On Tue, Feb 21, 2012 at 09:57:23AM +0000, Hans Wennborg wrote:
> On Mon, Feb 20, 2012 at 21:00, Ted Kremenek <[email protected]> wrote:
> > On Feb 20, 2012, at 12:21 PM, Joerg Sonnenberger <[email protected]>
> > wrote:
> >
> > There's "non-standard" and then there's completely unportable.  Warnings
> > like:
> >
> > +  // Combining 'L' with an integer conversion specifier.

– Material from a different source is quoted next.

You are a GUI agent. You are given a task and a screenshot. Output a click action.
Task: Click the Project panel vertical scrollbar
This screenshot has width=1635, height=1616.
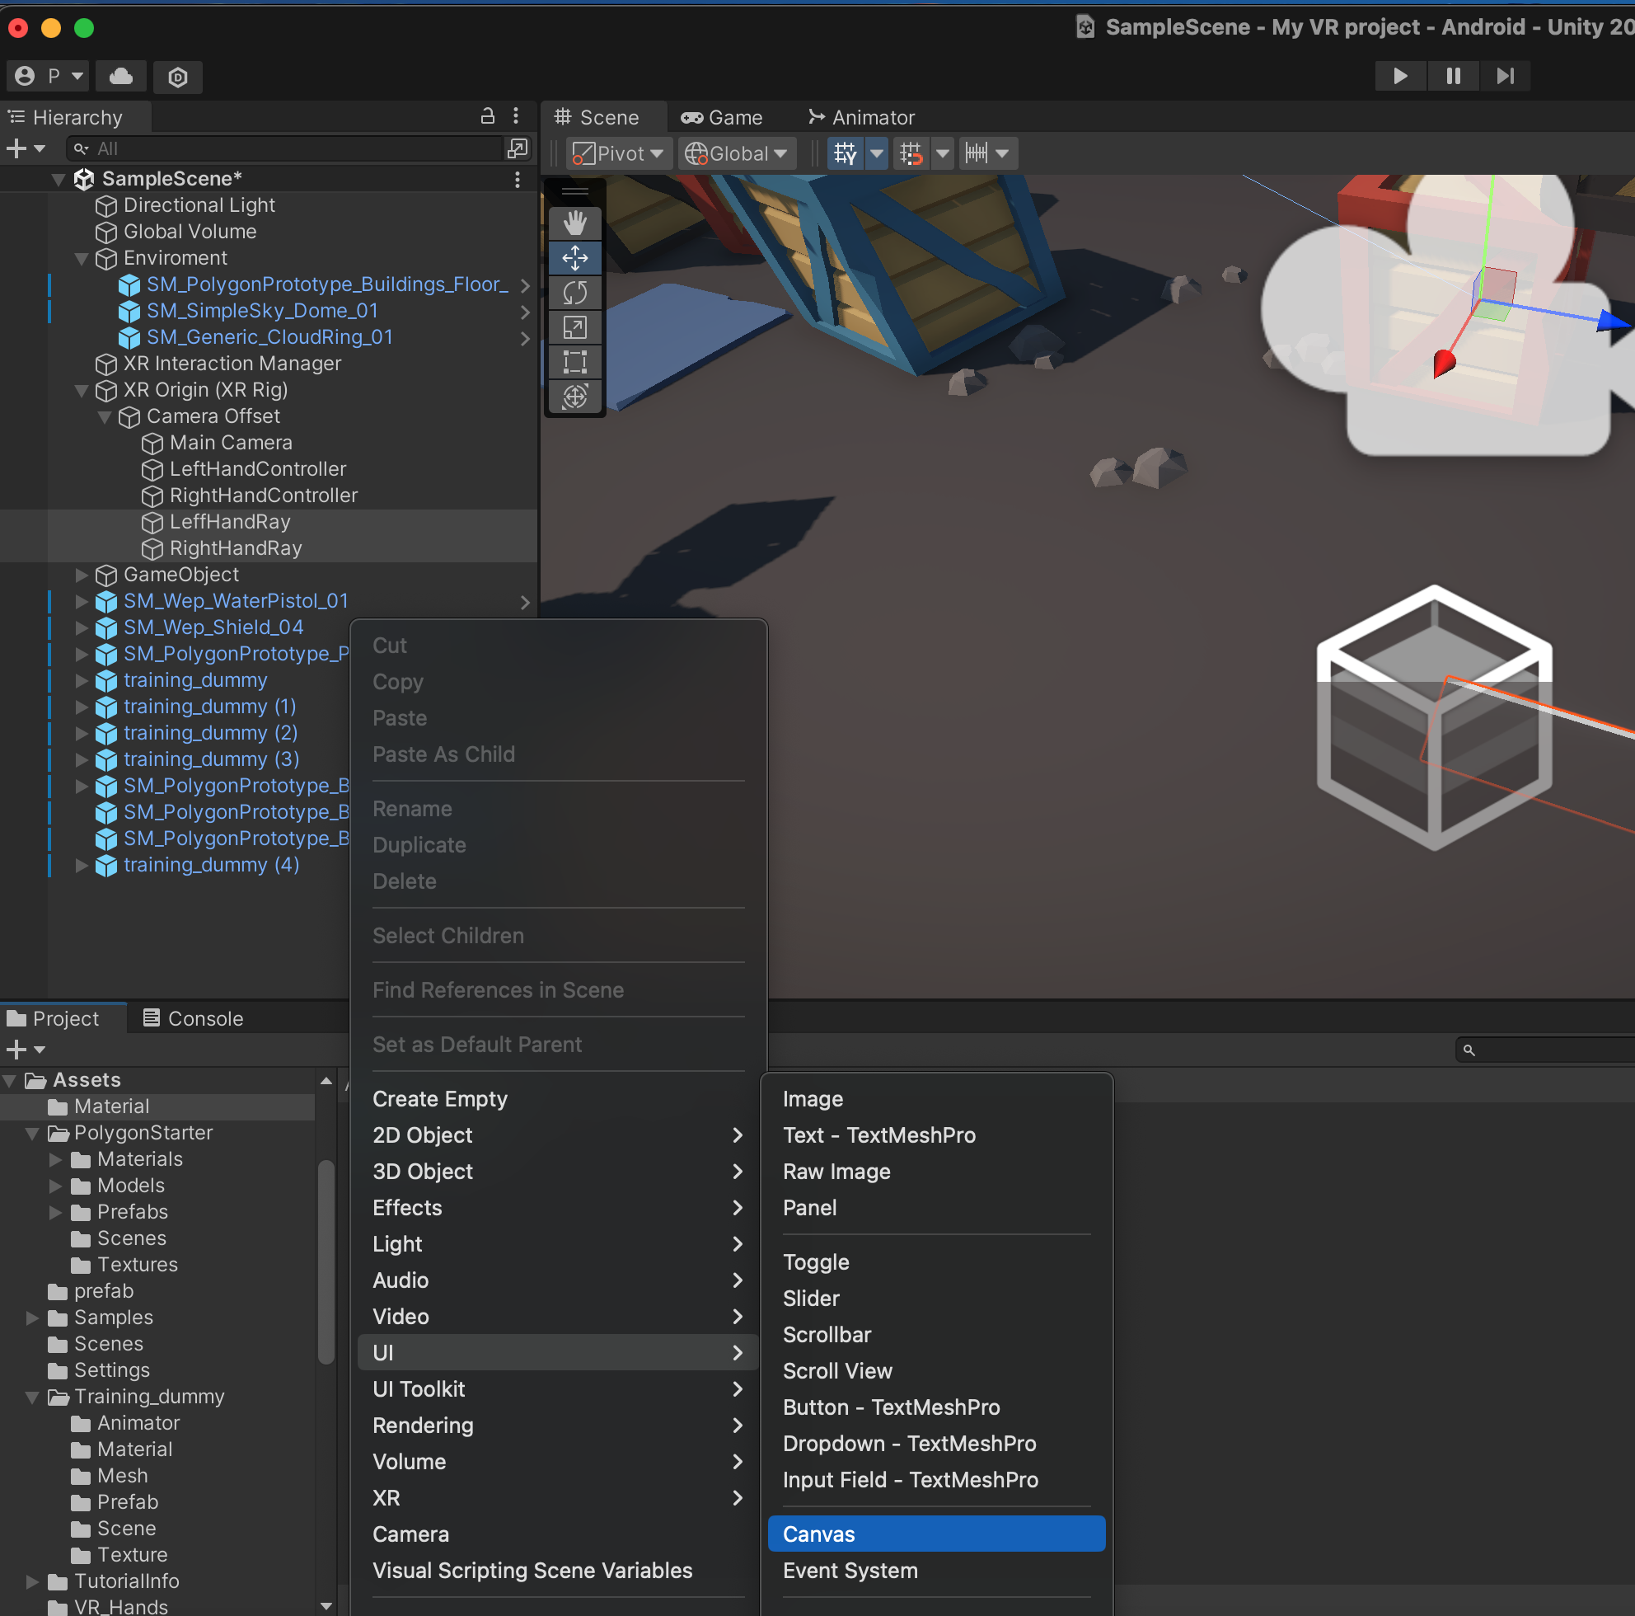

> > +  printf("%Li", (long long)42); // expected-warning{{using the length
> > modifier 'L' with the conversion specifier 'i' is non-standard}}
> > +  printf("%Lo", (long long)42); // expected-warning{{using the length
> > modifier 'L' with the conversion specifier 'o' is non-standard}}
> >
> 
> [...]
> 
> > Do we really silently accept them?  Until very recently (a month ago?), we
> > emitted:
> >
> > t.c:4:12: warning: length modifier 'L' results in undefined behavior or no
> >       effect with 'i' conversion specifier [-Wformat]
> >   printf("%Li", (long long) 2);
> >           ~^~
> > 1 warning generated.
> >
> >
> > Now I see that TOT doesn't warn here.  Is this accepted somewhere?  I see no
> > test cases in clang/test that shows we should accept this.  Was this an
> > intentional change, or a regression?
> 
> r148859 made them accepted about a month ago. Looks intentional to me :)

Which brings up the question, where is that documented? At least the
Linux documentation is silent on this being valid.